É certo que utilizar máscara no rosto durante manifestações públicas não caracteriza infração penal, mas contraria diretamente a Constituição Federal.
O dispositivo constitucional que veda o anonimato no exercício da liberdade de expressão é norma de eficácia plena, portanto, independe de qualquer lei ou regulamento para ser aplicado na prática. A Constituição não é uma Carta que exorta meras recomendações, devendo, em razão do princípio da máxima efetividade, buscar eficácia à aplicação de suas normas e previsão em lei, sem que haja nenhuma consequência, é mera recomendação. A vedação ao anonimato não é mera recomendação!
Não permitir que a polícia apreenda as máscaras utilizadas no rosto, em meio a uma multidão, não surtirá os efeitos pretendidos, de vedar o anonimato, pois após a polícia pedir para tirar a máscara do rosto e se retirar do local, os manifestantes poderão utilizá-la novamente.
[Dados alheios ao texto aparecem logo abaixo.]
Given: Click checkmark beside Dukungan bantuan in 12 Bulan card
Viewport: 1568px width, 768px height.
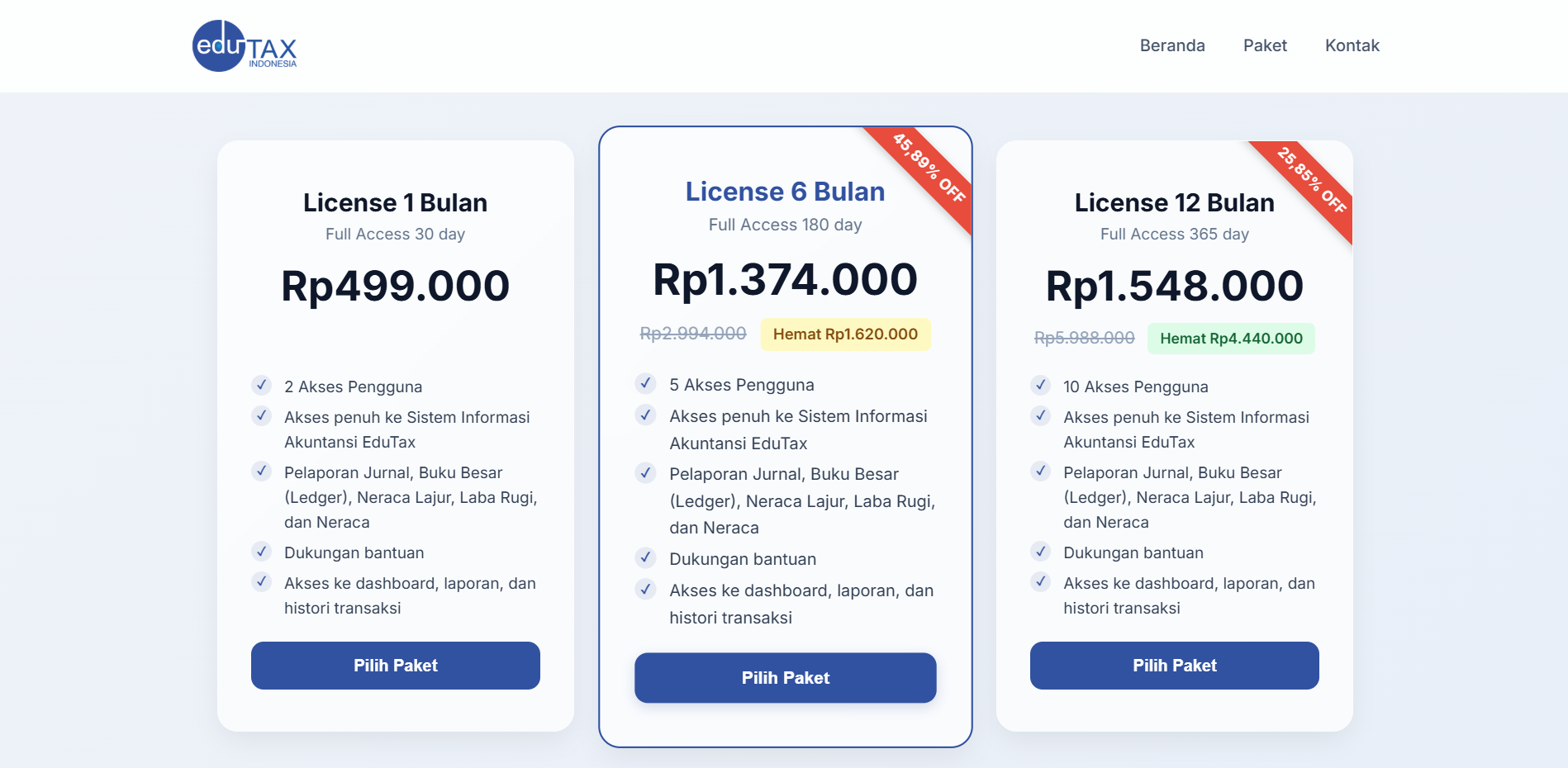Looking at the screenshot, I should click(x=1041, y=552).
É inviável exigir que o policial advirta o manifestante antes de que deve retirar a máscara do rosto para, somente, em um segundo momento, caso o manifestamente seja flagrado utilizando a máscara no rosto novamente, efetue a apreensão desta, pois a polícia está a lidar com multidão e aglomeração de inúmeras de pessoas, o que impossibilita o controle das pessoas que já tenham sido advertidas.
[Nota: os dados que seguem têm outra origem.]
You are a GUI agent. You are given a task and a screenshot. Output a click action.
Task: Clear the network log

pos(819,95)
Deve-se imaginar ainda que não é viável exigir que a polícia relacione todos os manifestantes que estiverem no uso de máscara no rosto, apreenda a máscara e depois proceda à devolução, em razão da impossibilidade fática, como decorrência da atuação em meio a uma multidão de pessoas, o que retiraria a polícia, inclusive, da atuação durante a realização do protesto, em razão do tempo gasto para o registro de tudo.
Na hipótese em que o policial advertir um manifestante de que este não pode usar a máscara e determinar que esta seja entregue, em caso de descumprimento, haverá a prática do crime de desobediência (art. 330 do CP).
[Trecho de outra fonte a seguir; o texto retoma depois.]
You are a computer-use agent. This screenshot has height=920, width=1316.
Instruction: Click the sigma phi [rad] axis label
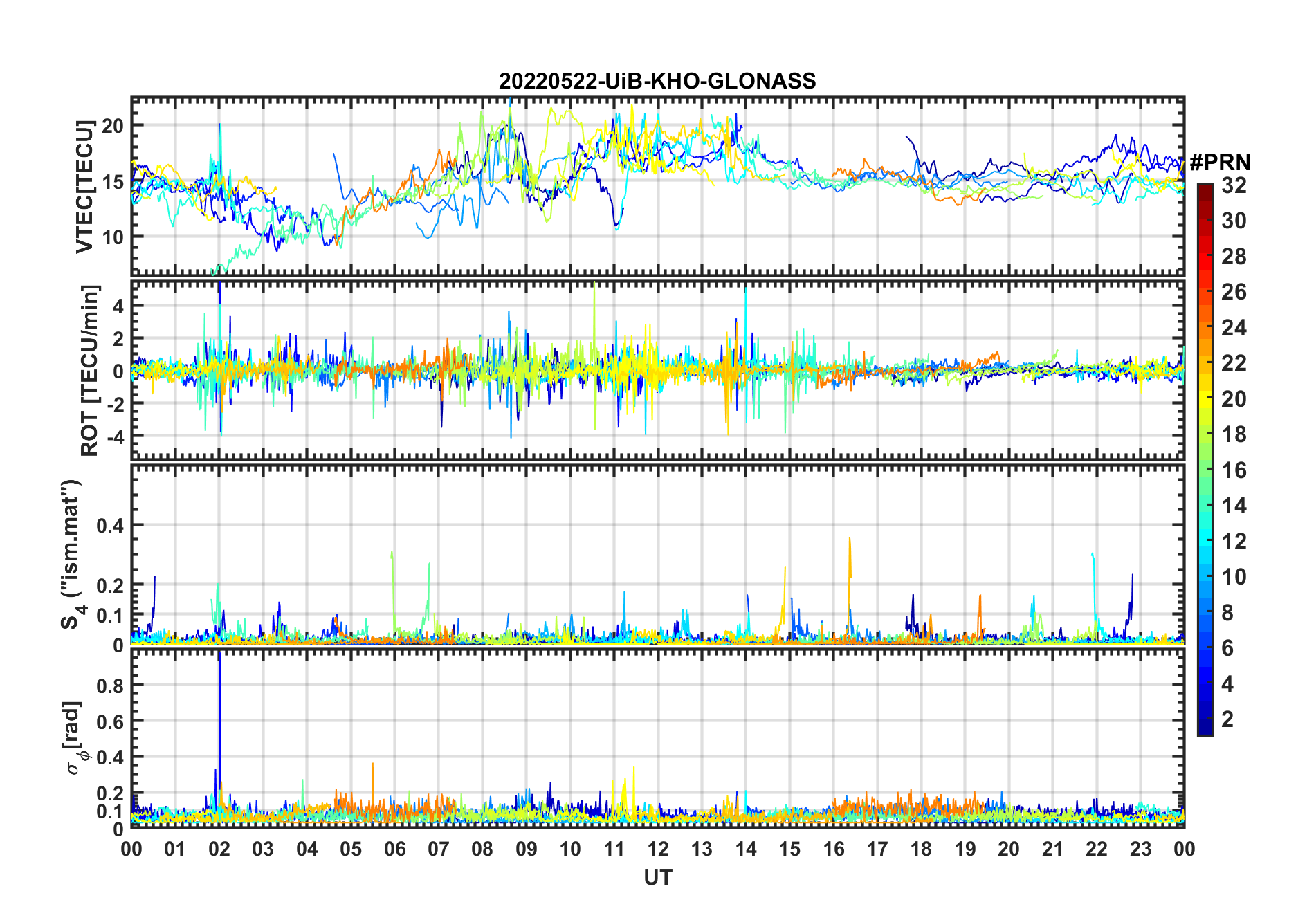tap(77, 738)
Não é em toda aglomeração de pessoas que deve se vedar o uso de máscaras, pois é comum que estas sejam utilizadas em carnavais e em eventos culturais, em razão da representatividade de seu uso, o que, por uma questão de proporcionalidade, deve ser permitido, até porque a vedação descaracterizaria o próprio sentido do evento, de demonstrar a defesa de valores e ideias culturais. Trata-se de um fato aceito socialmente.
Nesse sentido, a previsão contida na Lei 15.556/2014 de que somente é possível utilizar máscara em manifestação cultural e incluída no Calendário Oficial do Estado de São Paulo é inconstitucional, pois, sem qualquer fundamento, restringe as manifestações culturais que podem expor seus ideais por intermédio de máscaras, passando o controle ao Estado, o que viola a liberdade de consciência e cultural (art. 5º, VI, da CF).
Ao Estado não cabe controlar quais manifestações poderão utilizar máscaras. Deve-se analisar a finalidade da manifestação e se o uso de máscaras possui conexão com o fim da manifestação.
Noutro giro, não há sentido em se permitir o uso de máscaras em um evento que o povo vai para as ruas protestar contra a corrupção ou participar de uma passeata contra ou a favor de um político.
O uso de máscaras pelos manifestantes deve ser analisado caso a caso, devendo-se permitir o uso por aqueles que a utilizam em razão de doenças infectocontagiosas, bem como nos eventos culturais e em época de carnaval.
NOTAS
[1] STF – HC: 82424 RS, Relator: MOREIRA ALVES, Data de Julgamento: 17/09/2003, Tribunal Pleno, Data de Publicação: DJ 19-03-2004 PP-00017 EMENT VOL-02144-03 PP-00524.
[2] Constituição Federal, Art. 144. A segurança pública, dever do Estado, direito e responsabilidade de todos, é exercida para a preservação da ordem pública e da incolumidade das pessoas e do patrimônio, através dos seguintes órgãos: (…).